For example, in Table 27 the odds of a healthy mother outcome associated with staffing levels of doctors varies by parity. The effect of increasing the number of doctors is stronger for nulliparous women than it is for women of higher parity. The overall effect of FTE doctors for nulliparous women is calculated by multiplying 0.95 (shared across all parities) and 1.20 to give an OR of 1.14. For women of parity 4 and above, the OR is 0.95.
Therefore, increasing FTE doctors improves outcomes for nulliparous women but has the reverse effect for women of parity 3 or more, although it should be noted that the ORs for woman falling into these two higher parity groups are close to 1 (parity 3 OR = 0.96, parity 4 or more OR = 0.95).
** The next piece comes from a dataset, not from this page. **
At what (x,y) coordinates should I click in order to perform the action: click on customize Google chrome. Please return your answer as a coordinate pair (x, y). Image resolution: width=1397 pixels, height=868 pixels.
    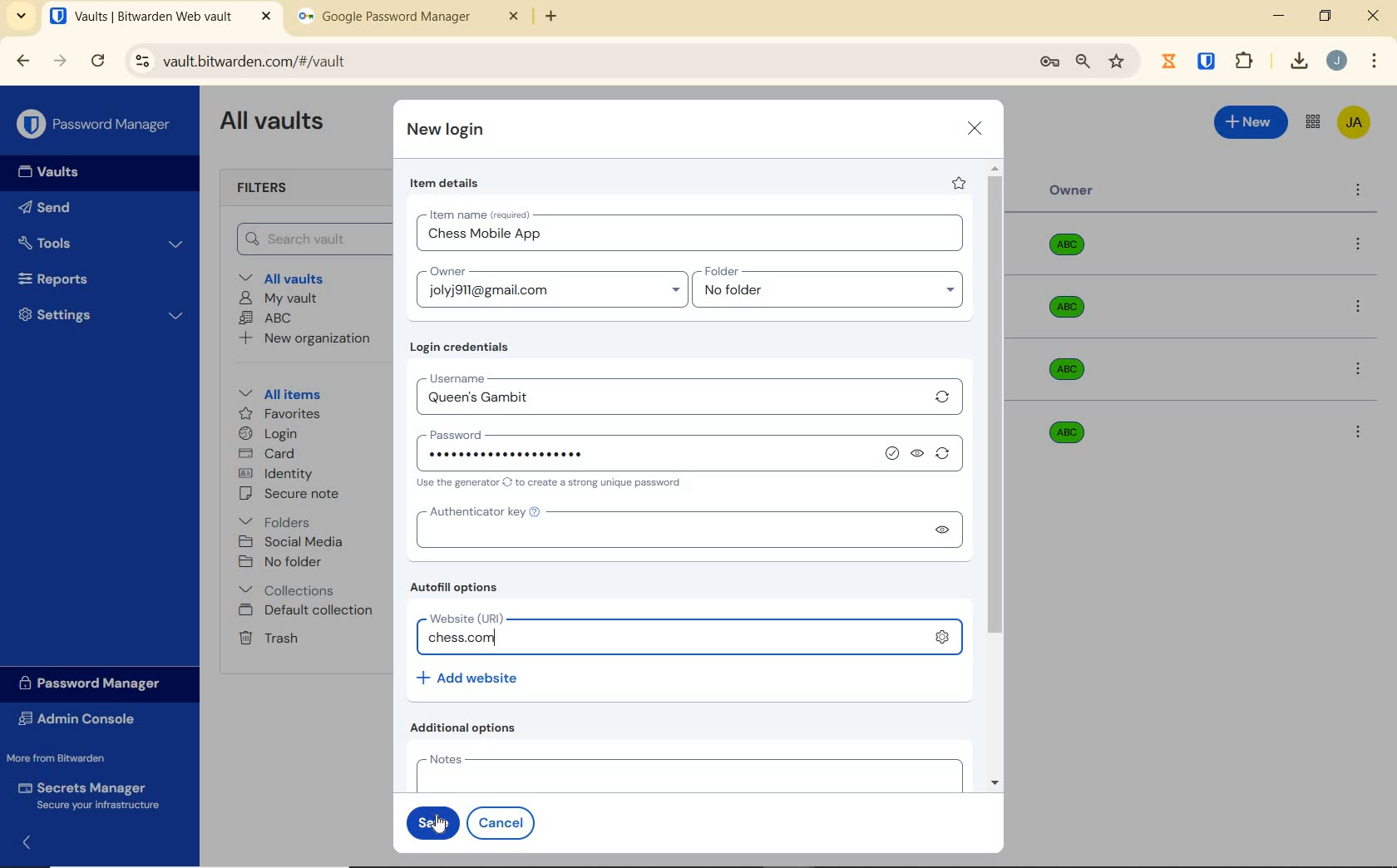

The results in Table 27 suggest that higher staffing levels for doctors will result in improved outcomes for nulliparous women. The chances of the healthy mother outcome being met are reduced when the number of support workers is increased, irrespective of parity (ORs range from 0.87 to 0.93). Support worker staffing levels are not associated with a healthy baby outcome (ORs range from 0.91 to 1.00). The chance of a healthy mother/healthy baby dyad outcome mirrors the finding for the healthy mother outcome (ORs range from 0.87 to 0.90).
Midwives have a more positive bearing upon the outcomes of women at lower risk for all three indicators in Table 27, whereas this observation applies to only the healthy mother indicator for doctors.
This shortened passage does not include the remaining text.